The development of shape-stabilized composite phase change materials (PCMs) is critical for realization of efficient thermal energy management systems and sustainable energy utilization. Herein, we designed an intelligent, multifunctional, organic composite PCMs with a three-dimensional (3D) hybrid nanocomposite and n-pentadecane. The 3D hybrid material was designed via integration of exfoliated graphene nanoplatelets (xGnP) and multiwalled carbon nanotubes (CNTs). The hybrid nanocomposite exploited the distinctive attributes and synergistic effect of each the supporting component for the well-designed composite PCMs to demonstrate high physical and thermochemical responses. The obtained composite PCM presented a high loading ratio of 82.7% and latent heat of 150.9 ± 0.9 J/g (which is 36% higher than that of the pristine xGnP-supported PCMs) owing to favorable space availability for phase change transformation with the aid of the CNTs skeleton. Moreover, the composite exhibited reduced supercooling (56.6% lower than that of CNTs-supported n-alkane), high leakage resistance capability, and thermal stability performance. The composite PCMs can also enable realization of a thermoelectric conversion system (lower than 10¹ Ω m resistivity, which is a reduction of more than six orders of magnitude compared with pristine n-alkane) and exhibit high thermal diffusivity (up to 3.707 mm²/s), indicating several practical applications thereof.

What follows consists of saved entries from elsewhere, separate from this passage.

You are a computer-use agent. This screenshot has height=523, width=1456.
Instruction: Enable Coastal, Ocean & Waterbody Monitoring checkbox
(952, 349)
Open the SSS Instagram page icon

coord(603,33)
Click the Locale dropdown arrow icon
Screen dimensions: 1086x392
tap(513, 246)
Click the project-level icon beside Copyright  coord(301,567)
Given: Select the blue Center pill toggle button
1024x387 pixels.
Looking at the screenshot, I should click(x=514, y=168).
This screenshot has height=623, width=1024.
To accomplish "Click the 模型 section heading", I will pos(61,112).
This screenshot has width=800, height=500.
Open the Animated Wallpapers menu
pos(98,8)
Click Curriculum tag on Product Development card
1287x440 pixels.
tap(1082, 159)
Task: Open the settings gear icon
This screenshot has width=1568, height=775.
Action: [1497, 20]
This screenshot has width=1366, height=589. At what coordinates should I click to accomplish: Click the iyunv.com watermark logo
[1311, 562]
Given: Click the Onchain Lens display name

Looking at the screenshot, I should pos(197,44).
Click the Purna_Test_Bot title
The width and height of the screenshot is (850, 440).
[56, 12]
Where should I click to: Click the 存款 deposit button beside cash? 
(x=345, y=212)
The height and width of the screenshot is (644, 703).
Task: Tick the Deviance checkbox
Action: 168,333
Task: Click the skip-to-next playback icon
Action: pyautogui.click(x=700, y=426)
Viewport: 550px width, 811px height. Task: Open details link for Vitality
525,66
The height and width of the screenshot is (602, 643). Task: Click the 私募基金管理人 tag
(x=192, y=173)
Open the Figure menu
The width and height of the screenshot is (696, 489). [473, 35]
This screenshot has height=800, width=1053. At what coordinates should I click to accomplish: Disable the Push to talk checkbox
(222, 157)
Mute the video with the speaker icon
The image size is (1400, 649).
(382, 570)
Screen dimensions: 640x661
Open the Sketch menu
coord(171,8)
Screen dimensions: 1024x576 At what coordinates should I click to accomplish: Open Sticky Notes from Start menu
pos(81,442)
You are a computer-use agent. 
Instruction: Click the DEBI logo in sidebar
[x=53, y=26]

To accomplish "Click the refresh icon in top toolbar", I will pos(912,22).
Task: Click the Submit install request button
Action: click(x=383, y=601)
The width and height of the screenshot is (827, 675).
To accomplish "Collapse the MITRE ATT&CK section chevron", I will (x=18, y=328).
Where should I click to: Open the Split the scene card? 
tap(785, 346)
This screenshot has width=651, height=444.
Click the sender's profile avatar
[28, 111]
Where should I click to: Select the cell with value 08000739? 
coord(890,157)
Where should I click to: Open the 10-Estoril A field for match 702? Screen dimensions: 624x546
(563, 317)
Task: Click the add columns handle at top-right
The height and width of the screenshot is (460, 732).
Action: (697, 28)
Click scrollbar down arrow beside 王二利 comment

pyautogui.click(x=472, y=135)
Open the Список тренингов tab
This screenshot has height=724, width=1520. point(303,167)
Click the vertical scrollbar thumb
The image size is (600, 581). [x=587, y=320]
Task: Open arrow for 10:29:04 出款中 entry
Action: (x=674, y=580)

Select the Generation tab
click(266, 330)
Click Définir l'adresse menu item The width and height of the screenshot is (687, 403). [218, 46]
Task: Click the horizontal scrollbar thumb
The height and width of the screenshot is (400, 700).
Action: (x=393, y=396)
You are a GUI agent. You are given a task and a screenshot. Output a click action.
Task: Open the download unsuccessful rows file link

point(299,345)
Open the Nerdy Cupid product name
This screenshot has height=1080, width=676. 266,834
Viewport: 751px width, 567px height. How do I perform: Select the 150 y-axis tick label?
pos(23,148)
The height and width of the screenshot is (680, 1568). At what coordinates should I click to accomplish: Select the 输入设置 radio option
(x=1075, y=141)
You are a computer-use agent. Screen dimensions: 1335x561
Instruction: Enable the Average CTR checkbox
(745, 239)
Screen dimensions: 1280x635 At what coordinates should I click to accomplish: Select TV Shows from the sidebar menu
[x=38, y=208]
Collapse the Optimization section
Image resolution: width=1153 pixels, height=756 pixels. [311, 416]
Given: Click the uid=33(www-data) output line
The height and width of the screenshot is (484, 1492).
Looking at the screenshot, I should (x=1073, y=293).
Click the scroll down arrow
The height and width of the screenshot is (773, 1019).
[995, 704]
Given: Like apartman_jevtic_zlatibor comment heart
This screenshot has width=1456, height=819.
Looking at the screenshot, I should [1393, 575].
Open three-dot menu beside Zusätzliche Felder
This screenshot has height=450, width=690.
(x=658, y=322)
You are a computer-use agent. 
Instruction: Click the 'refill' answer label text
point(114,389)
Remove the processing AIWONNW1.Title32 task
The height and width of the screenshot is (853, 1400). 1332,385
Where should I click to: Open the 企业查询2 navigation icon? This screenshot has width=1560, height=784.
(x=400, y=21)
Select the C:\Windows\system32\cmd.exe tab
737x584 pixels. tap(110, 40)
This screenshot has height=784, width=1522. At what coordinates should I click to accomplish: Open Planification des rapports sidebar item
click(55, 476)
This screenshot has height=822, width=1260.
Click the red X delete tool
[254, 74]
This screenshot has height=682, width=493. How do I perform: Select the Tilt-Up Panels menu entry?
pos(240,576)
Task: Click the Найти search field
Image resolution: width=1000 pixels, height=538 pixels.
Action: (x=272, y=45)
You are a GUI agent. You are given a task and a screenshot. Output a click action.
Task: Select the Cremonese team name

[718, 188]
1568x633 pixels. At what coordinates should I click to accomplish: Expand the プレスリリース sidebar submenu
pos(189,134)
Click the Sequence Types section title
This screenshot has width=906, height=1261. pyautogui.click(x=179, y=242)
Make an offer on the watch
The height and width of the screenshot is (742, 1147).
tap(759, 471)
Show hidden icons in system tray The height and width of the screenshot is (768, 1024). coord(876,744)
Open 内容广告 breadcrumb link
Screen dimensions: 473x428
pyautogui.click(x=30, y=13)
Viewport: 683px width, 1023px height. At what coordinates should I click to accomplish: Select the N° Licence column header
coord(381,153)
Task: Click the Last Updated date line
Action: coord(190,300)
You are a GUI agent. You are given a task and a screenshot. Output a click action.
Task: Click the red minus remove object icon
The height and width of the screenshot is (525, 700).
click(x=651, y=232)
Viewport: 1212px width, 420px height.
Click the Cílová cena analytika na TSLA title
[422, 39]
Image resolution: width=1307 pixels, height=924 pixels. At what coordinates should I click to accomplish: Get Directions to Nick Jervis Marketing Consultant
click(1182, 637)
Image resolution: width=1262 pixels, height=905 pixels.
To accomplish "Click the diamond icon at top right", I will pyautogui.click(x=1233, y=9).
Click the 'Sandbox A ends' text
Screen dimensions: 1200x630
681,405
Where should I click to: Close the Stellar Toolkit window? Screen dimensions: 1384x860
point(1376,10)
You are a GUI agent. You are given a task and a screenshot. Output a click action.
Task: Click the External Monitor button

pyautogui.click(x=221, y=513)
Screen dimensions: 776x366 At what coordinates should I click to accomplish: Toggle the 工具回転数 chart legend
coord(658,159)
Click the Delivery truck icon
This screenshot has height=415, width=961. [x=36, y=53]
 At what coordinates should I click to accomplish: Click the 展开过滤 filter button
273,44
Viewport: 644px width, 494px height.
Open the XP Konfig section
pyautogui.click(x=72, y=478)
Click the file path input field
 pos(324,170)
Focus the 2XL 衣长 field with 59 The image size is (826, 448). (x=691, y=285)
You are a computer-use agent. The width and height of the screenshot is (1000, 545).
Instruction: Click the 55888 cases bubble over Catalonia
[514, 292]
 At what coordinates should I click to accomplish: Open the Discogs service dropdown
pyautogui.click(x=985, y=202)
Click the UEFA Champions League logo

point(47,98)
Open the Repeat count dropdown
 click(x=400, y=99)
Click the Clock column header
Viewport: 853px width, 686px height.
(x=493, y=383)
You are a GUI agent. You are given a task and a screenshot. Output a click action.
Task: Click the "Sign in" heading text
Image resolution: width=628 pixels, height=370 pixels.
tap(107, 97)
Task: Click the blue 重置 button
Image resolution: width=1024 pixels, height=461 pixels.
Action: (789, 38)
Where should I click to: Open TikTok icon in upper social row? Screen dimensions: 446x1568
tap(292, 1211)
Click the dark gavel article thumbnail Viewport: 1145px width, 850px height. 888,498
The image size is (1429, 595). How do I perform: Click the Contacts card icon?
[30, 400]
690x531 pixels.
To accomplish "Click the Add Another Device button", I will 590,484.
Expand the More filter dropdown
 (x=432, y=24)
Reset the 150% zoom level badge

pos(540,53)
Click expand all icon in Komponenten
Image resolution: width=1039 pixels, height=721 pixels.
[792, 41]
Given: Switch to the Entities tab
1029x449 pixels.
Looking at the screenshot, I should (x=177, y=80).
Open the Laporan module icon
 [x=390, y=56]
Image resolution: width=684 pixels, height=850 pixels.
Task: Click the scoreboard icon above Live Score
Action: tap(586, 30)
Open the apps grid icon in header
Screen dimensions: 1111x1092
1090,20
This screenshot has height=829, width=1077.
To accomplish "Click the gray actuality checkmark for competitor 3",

形状稳定的复合相变材料（PCM）的开发对于实现有效的热能管理系统和可持续的能源利用至关重要。在这里，我们设计了一种智能的，多功能的有机复合材料PCM，它具有三维（3D）杂化纳米复合材料和正十五烷。通过剥离石墨烯纳米片（xGnP）和多壁碳纳米管（CNT）的集成来设计3D杂化材料。杂化的纳米复合材料利用精心设计的复合材料PCM的每个支撑成分的独特属性和协同效应，表现出较高的物理和热化学响应。所得复合材料PCM具有82.7％的高负载率和150.9±0的潜热。9 J / g（比原始的xGnP支持的PCM高36 J / g），这是因为在CNTs骨架的帮助下可用于相变转换的空间利用率很高。此外，该复合材料表现出降低的过冷度（比CNTs负载的正构烷烃降低了56.6％），高抗渗能力和热稳定性能。复合PCM还可以实现热电转换系统（低于10^1层 Ω米的电阻率，这是一个降低幅度超过六个数量与原始相比Ñ烷烃）和表现出高的热扩散率（高达3.707毫米² / s）的，指示其几个实际应用。